Il n’existe pas de barème légal général qui fixe les honoraires d’un syndic de copropriété. Le prix dépend donc du mandat proposé, de l’immeuble et des prestations incluses. La loi encadre en revanche plusieurs points utiles pour comparer une offre : la rémunération est décidée par l’assemblée, les fonds du syndicat doivent être versés sur un compte ouvert au nom du syndicat, et certaines conventions avec des entreprises liées au syndic nécessitent une autorisation spéciale.
Pourquoi deux copropriétés de même taille peuvent-elles payer des montants différents ?
Le nombre de lots ne raconte qu’une partie de l’histoire.
Un immeuble sans équipement collectif, avec peu de fournisseurs et des comptes simples, ne demande pas la même gestion qu’un bâtiment comportant un chauffage collectif, plusieurs contrats techniques, des impayés ou un programme de travaux.
Comparer les honoraires commence donc par comparer le travail réellement demandé.
Qui décide de la rémunération du syndic ?
Les conditions de rémunération du syndic et les modalités particulières de son mandat sont fixées par l’assemblée générale à la majorité des voix des copropriétaires présents ou représentés. (RGD du 13 juin 1975, art. 19 ; loi du 16 mai 1975, art. 15)
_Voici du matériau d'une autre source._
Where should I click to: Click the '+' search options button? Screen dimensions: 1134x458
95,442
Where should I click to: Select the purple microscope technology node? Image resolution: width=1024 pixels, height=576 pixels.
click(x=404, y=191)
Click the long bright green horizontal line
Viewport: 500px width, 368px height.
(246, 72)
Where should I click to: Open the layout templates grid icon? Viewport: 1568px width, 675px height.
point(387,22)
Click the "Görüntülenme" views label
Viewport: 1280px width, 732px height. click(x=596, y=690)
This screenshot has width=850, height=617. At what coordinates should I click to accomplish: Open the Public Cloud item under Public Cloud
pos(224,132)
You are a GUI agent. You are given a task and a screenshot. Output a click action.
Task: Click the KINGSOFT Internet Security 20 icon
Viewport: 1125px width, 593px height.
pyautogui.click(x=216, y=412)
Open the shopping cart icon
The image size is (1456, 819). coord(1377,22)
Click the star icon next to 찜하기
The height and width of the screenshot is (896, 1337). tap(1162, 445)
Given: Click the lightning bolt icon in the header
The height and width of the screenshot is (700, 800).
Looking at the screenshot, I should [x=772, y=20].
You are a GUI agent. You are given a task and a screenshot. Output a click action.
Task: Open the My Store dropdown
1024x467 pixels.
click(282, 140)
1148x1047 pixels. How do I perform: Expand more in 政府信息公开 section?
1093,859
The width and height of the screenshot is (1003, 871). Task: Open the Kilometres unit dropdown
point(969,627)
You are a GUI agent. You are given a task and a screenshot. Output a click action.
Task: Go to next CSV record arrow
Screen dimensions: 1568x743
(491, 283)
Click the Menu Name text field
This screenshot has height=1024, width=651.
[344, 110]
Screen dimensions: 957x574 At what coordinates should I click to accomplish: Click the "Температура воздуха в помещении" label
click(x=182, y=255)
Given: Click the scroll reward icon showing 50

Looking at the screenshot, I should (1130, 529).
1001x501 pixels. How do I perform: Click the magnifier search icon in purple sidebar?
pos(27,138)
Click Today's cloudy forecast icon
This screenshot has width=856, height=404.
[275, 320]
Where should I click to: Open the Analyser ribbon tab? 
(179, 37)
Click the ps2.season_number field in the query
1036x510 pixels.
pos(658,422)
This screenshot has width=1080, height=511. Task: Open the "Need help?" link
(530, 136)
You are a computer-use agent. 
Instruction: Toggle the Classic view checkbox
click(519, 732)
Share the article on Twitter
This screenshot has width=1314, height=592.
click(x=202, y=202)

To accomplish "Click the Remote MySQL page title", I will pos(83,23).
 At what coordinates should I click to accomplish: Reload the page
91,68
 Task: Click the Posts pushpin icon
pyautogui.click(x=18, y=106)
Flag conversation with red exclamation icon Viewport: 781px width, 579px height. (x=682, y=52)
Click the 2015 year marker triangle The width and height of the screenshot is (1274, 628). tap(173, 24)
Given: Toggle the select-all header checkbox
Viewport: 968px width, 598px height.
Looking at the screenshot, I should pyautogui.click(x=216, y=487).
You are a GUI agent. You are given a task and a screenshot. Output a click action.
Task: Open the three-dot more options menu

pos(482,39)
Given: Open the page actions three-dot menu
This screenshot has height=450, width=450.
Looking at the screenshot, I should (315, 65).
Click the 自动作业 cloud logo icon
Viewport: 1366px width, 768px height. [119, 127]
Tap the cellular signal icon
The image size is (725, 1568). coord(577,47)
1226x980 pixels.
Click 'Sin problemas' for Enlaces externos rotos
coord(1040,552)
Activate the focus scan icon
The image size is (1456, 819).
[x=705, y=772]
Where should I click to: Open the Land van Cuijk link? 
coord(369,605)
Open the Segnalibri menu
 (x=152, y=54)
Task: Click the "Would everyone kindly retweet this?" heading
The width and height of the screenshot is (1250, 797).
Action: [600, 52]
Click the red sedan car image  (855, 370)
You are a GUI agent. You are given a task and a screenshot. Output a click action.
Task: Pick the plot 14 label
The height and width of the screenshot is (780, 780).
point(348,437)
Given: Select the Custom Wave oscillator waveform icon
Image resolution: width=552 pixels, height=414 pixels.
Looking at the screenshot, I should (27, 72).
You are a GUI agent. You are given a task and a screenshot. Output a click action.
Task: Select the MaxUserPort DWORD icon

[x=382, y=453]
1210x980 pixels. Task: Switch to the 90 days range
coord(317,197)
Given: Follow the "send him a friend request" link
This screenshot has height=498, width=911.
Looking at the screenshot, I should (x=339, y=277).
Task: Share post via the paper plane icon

C’est une nuance utile : la désignation du syndic et sa rémunération ne relèvent pas de la même majorité.
Que faut-il regarder dans une proposition ?
D’abord ce qui est compris dans la gestion courante : comptabilité, assemblées, suivi des contrats, appels de fonds, traitement des demandes, visites, incidents et suivi technique.
Ensuite, ce qui est facturé séparément.
Un prix annuel bas peut rester intéressant. Mais il n’est comparable à un autre prix que si les deux propositions couvrent réellement le même périmètre.
Pourquoi les liens du syndic avec certains prestataires doivent-ils être transparents ?
Le règlement grand-ducal prévoit une autorisation spéciale de l’assemblée lorsqu’une convention est conclue entre le syndicat et le syndic, certains de ses proches ou une entreprise dans laquelle ces personnes ont des intérêts ou exercent certaines fonctions. (RGD du 13 juin 1975, art. 29)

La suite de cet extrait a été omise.